In der Diskussion zeigten sich manche Zuhörer zwar über die fehlende Quantifizierbarkeit
eines Gesundheitsrisikos durch Schimmelpilze enttäuscht, akzeptierten aber die vorgestellten
Arbeitsgänge und insbesondere die Bedeutung der Prävention.
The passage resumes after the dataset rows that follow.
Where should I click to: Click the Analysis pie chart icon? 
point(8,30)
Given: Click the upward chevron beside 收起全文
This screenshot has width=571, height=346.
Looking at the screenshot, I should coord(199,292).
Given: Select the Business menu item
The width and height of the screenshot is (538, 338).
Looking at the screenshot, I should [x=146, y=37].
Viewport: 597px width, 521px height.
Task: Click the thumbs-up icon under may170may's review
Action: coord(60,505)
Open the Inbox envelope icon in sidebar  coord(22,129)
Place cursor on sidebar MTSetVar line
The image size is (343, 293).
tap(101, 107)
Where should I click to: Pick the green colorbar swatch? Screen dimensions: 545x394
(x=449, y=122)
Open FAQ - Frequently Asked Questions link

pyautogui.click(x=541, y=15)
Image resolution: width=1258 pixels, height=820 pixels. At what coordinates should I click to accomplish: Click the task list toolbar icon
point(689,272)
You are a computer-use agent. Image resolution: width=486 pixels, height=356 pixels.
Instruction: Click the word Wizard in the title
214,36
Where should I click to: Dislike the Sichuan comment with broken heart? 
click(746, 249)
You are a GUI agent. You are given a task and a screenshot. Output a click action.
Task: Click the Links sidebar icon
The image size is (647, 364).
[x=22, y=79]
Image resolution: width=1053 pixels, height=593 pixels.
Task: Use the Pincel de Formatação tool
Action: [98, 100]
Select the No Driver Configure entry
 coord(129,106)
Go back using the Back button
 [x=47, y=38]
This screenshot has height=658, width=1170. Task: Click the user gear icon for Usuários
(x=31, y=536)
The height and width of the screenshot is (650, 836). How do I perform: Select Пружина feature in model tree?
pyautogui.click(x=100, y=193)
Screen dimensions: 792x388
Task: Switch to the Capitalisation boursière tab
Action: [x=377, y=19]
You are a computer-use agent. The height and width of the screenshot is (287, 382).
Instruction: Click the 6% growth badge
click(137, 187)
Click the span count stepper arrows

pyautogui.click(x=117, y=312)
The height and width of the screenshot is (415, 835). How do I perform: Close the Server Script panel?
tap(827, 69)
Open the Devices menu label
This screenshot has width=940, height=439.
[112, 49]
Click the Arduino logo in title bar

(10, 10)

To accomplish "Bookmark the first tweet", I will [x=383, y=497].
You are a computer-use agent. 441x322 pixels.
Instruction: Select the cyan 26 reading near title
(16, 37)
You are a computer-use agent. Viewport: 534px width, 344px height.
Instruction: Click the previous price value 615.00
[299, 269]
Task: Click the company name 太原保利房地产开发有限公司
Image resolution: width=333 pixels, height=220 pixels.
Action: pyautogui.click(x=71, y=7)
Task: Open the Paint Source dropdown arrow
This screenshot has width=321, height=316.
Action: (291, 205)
Dankbar aufgenommen
wurden Empfehlungen zur Einbeziehung der Betriebsärzte bei der Betreuung der Mitarbeiter.
Als weiteren Höhepunkt des Seminars empfanden viele Teilnehmer den ausführlichen
praktischen Teil, in dem Fragen zur Schimmelerkennung, zum Arbeitsschutz, zu
Sofortmaßnahmen, Feuchtemessung und Trockenreinigung in kleinen Gruppen an OriginalArchivalien und Büchern diskutiert werden konnten. Die Praxis-Workshops wurden von
Restauratorinnen und Restauratoren des Instituts für Erhaltung (Cornelia B a n d o w, Kerstin
F o r s t m e y e r, Andreas K i e f f e r und Andrea R e n d l e r) betreut.
Die Resonanz auf das Seminar war sehr gut; vom Aufnahmevermögen der Teilnehmer waren
alle Institutsangehörigen überrascht, als die Gäste nach der Abschlussbesprechung ohne
Mittagspause noch weitere zwei Stunden durch die Werkstätten der Verfilmung und
Restaurierung geführt werden wollten – und durchhielten.